What is needed: Nothing but the lines from the one with "Task: Click the Features row label" through the end of the records may appear in the answer, each reproduced exactly, pictures omitted.
Input records section start
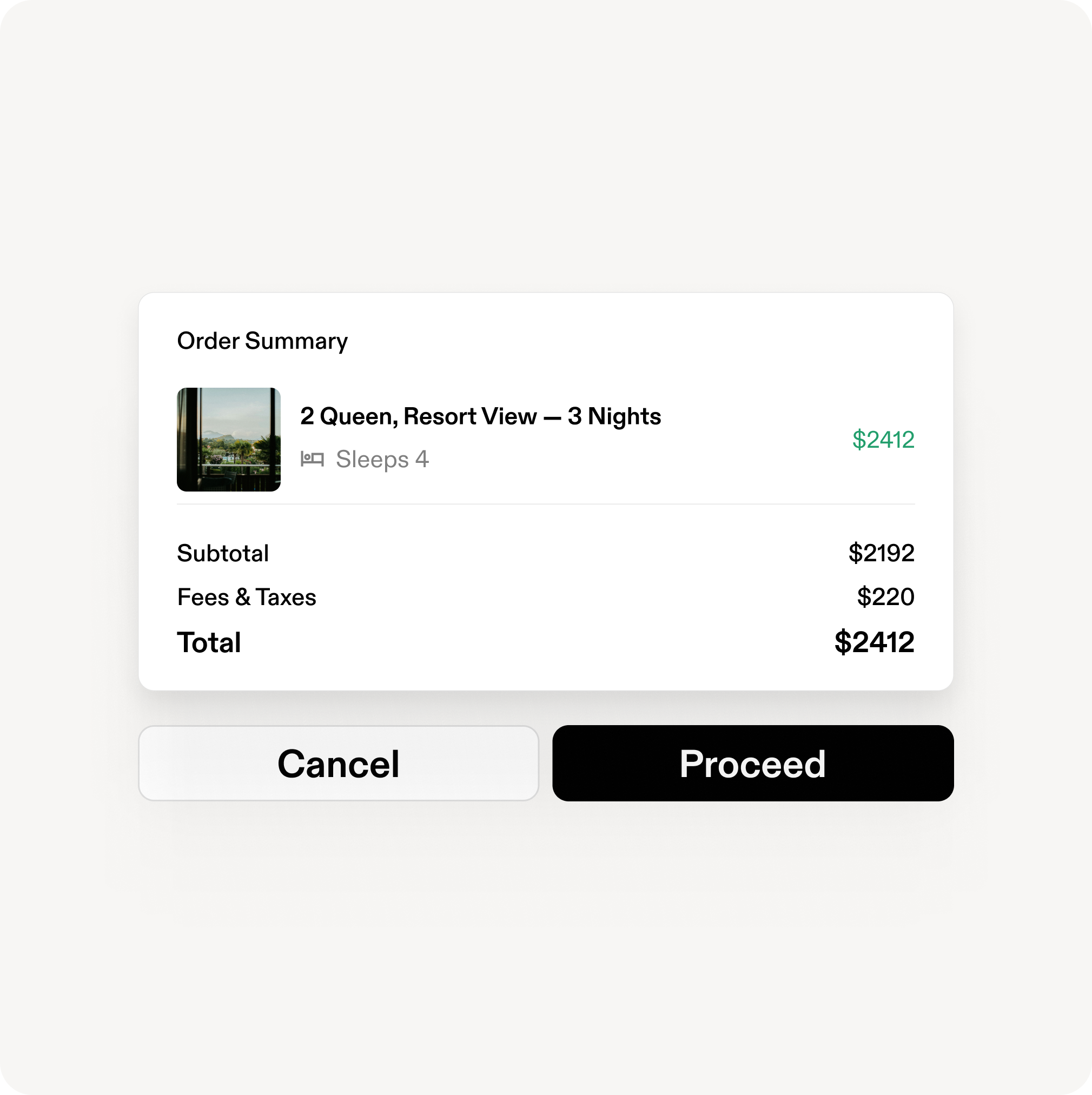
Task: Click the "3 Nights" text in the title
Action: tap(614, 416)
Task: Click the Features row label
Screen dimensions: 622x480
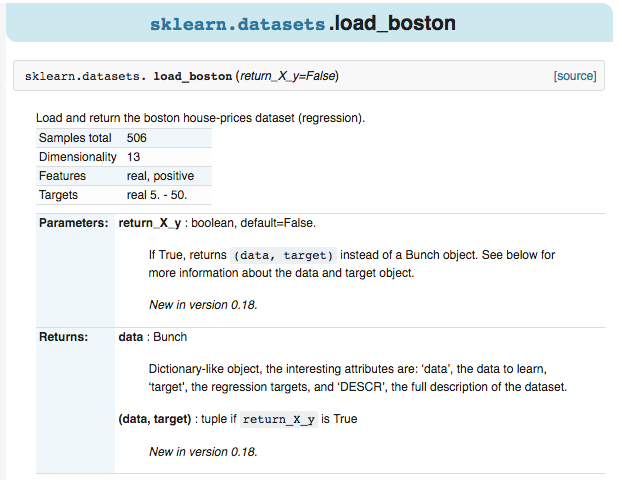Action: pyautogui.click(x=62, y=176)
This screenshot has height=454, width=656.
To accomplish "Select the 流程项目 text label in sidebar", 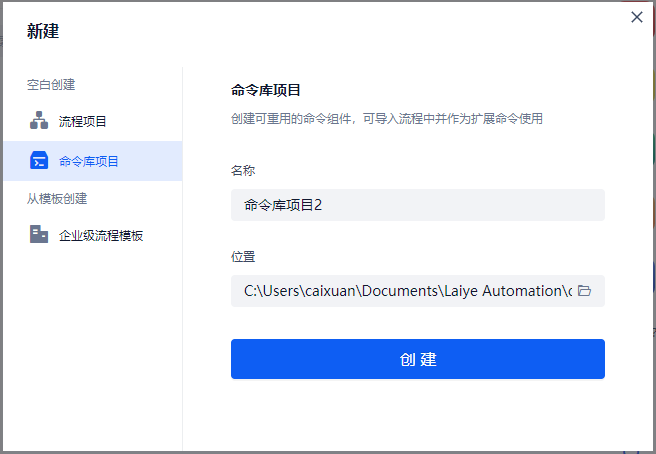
Input records section end
Response to this task:
Task: Click the Features row label
Screen dimensions: 622x480
Action: pyautogui.click(x=62, y=176)
This screenshot has height=454, width=656.
To accomplish "Select the 流程项目 text label in sidebar", 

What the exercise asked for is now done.